→ Brief A
In the news report about Gavin Innes, which hospital was he taken to after the accident?
→ Brief B
Extend the news report about Gavin Innes with new text that follows its final sentence.

PRAYERS were said yesterday at Sunday services in Musselburgh for five-year-old Gavin Innes who was killed in a tragic accident with a golf club.

He was playing with friends practising shots in Lewisvale Park near to his home in Lewisvale Avenue after school on Friday. As one of his pals, also aged five, swung back a club it struck Gavin causing him to lose consciousness.

Frantic efforts were made by onlookers to revive him at the scene. An ambulance was summoned to treat a head injury. Gavin was rushed under police escort to the Royal Hospital for Sick Children in Edinburgh where he later died from his injuries.

Gavin was a first year pupil at Loretto RC Primary School in Musselburgh. His parents Sinclair and Sharon Innes and their other son Calum were yesterday being comforted by relatives and friends.

Parish priest Father Joseph McMullan said that the entire community in the East Lothian town had been deeply shocked.

''The family are very upset, both the parents and his brother. He is only seven years old and does not fully comprehend what has happened,'' he said.

''The family were prayed for and the wee fellow was prayed for in all the masses on Sunday and Saturday. There is tremendous sympathy among the community about what has happened.

Gavin was a popular boy, well-liked and keen on football. Friends and neighbours laid flowers and teddy bears with Hibernian Football Club scarves at the scene of the accident.

→ Material shown
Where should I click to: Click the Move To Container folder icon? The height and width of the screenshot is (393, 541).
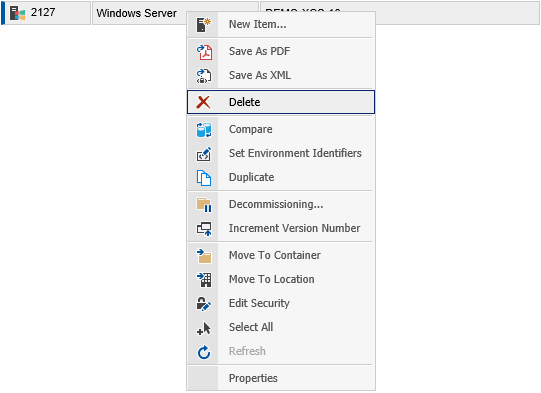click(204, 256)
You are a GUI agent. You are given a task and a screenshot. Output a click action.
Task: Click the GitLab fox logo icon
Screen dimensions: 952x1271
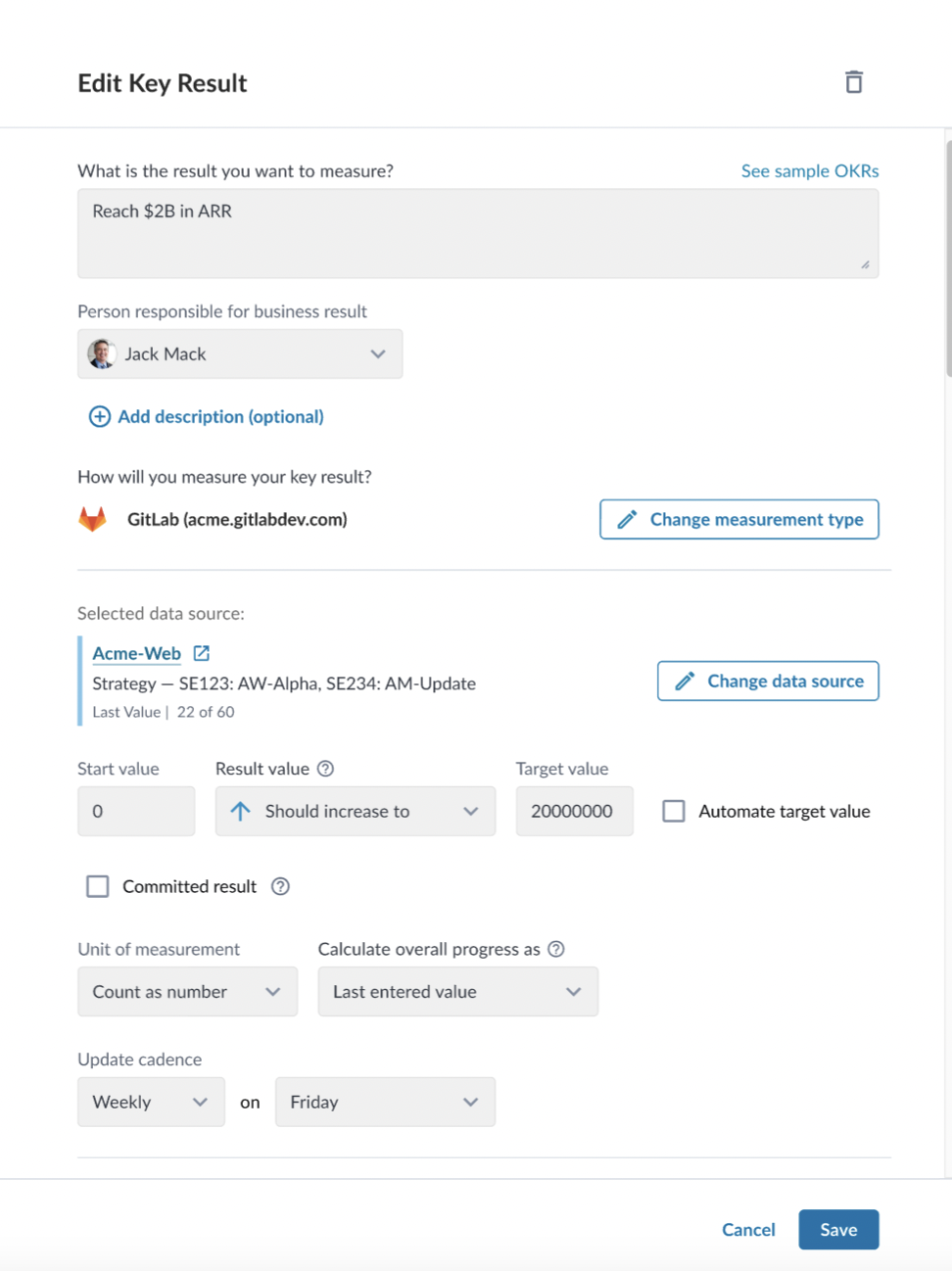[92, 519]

→ Task result A
He was taken to the Royal Hospital for Sick Children in Edinburgh.

→ Task result B
Mrs May Johnstone, 69, who lives in nearby Grove Street, said: ''My grandchildren play in the park all the time, its always been regarded as so safe. The kids said when the little boy was hit it was terrible. He and friends were play fighting with the clubs when there was a thud and he fell to the ground.''

A spokeswoman for Lothian and Borders Police said: ''We are investigating what happened but it appears to be nothing more than a very tragic accident. A report will be sent to the Procurator Fiscal.''

A spokesman for the Royal Society for the Prevention of Accidents urged parents to learn from the tragedy. ''Children can sometimes be quite boisterous and may strike out in play, but if they have a heavy object, such as golf clubs and other grown-up toys, it can lead to unfortunate consequences.''

q A nine-year-old boy died when a concrete sewage pipe apparently crumbled and fell on him on a building site. Simon Golding, of Normanton, West Yorkshire, was found to be dead on arrival at Pinderfield Hospital, Wakefield, following the accident near his home.

It is thought he was playing with four other boys on the building site opposite his home on Dalefield Road when part of the concrete pipe collapsed on top of him.